These are my own personal tips for success as a beadmaker on ebay. Please keep in mind that my intent here is just to let people know what works for me, in case they need some help and want some advice. This kind of thing tends to change over time, so please use what you can from this and feel free to toss the rest.



General Tips

I have been making beads for about 4 years now. I have been a member on ebay for something like 8 years - and before I sold beads on ebay, I sold handmade jewelry. Those of you who sell jewelry on ebay now have a *much tougher* road ahead than when I did. There is so much competition in the Designer/Artisan jewelry section on ebay, that even unique, gorgeous jewelry is hard to sell at decent prices. These tips may work well for *beadmakers* but may not work for anyone else.

I sell only my best beads. I constantly work to improve my technique and designs so that what I put up for sale is my best work. If I have beads that are not my best work ("seconds"), I label them as such, so my customers do not get confused when they see something selling at a much lower price. But for the most part, all my beads are of the highest quality I can possibly make. That means even dot placement, even shapes, smooth, puckered holes, matching sizes (as much as I can, anyway) and all that.

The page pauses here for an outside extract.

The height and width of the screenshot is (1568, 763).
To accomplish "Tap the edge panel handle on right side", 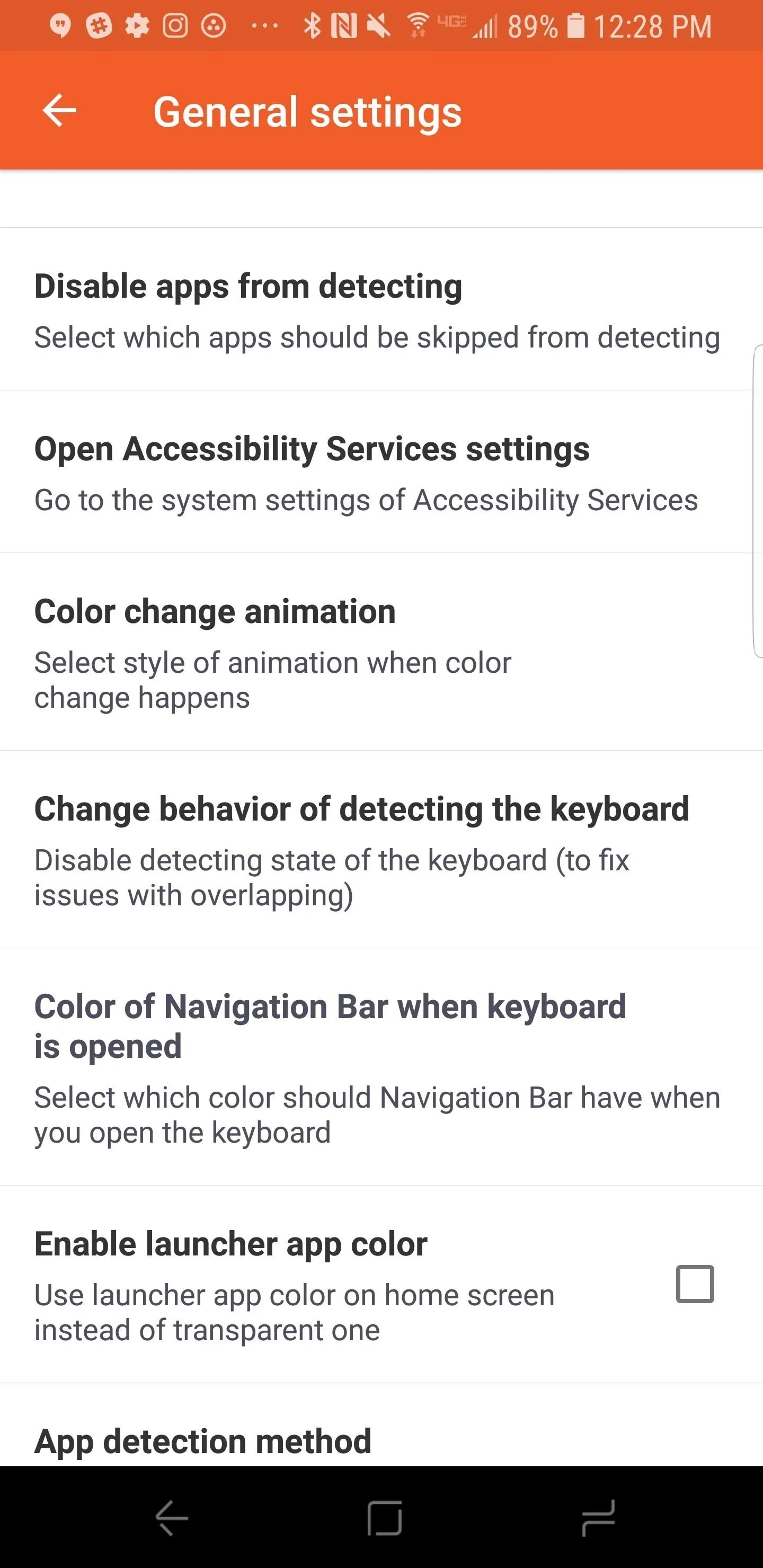I will (758, 501).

Art is of course subjective, but I find that the better my technique is, the more my beads will sell for, and the happier my customers are. Plus, I feel good and proud of the accomplishment. If you're new or haven't mastered certain techniques, you cannot assume you are going to get high prices. If you're okay with that, then great. However, I have seen some beads posted on ebay that have crooked bumps, pointy holes, lumpy shapes, etc, and then the seller will post complaints about how their beads are not selling. Look at your work. Are the flowers smeared? Is the encasing uneven? Is your raised work melted in enough to keep it from popping off later? Do your bumps have under-cuts? Do your beads have sharp, pointy ends that may cut a designer's stringing material? These are just some things lampwork bead buyers look for when buying beads to go in their designs.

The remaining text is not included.